■ INFORMATION SHOWN ■
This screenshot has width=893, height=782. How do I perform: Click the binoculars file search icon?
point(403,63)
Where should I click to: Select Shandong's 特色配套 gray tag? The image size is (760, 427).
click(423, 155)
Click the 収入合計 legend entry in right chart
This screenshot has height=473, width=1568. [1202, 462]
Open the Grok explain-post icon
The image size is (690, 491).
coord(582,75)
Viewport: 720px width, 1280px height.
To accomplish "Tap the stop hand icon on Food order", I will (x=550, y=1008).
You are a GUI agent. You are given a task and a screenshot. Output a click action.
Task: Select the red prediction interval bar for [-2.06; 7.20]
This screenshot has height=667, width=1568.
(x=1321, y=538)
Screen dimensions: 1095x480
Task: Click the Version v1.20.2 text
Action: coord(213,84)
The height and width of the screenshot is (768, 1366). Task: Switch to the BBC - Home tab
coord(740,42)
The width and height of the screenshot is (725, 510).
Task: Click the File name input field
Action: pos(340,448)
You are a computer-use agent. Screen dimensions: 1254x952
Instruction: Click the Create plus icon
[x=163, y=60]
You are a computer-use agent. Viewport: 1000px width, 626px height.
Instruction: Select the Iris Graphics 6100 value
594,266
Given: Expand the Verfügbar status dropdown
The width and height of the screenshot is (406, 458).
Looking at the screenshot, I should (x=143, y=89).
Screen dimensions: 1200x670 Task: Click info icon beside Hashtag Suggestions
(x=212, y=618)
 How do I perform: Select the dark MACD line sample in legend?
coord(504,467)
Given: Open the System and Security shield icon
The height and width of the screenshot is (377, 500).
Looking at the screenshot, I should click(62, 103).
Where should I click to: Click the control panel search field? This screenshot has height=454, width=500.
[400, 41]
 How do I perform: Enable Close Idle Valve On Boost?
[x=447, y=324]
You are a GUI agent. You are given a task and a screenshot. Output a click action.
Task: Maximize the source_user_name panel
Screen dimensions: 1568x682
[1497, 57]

■ THE TASK ■
Each line from the one that contains "Task: Maximize the source_user_name panel" to the end of the data should be set down exactly, both ends included.

■ RESPONSE AREA ■
Task: Maximize the source_user_name panel
Screen dimensions: 1568x682
[1497, 57]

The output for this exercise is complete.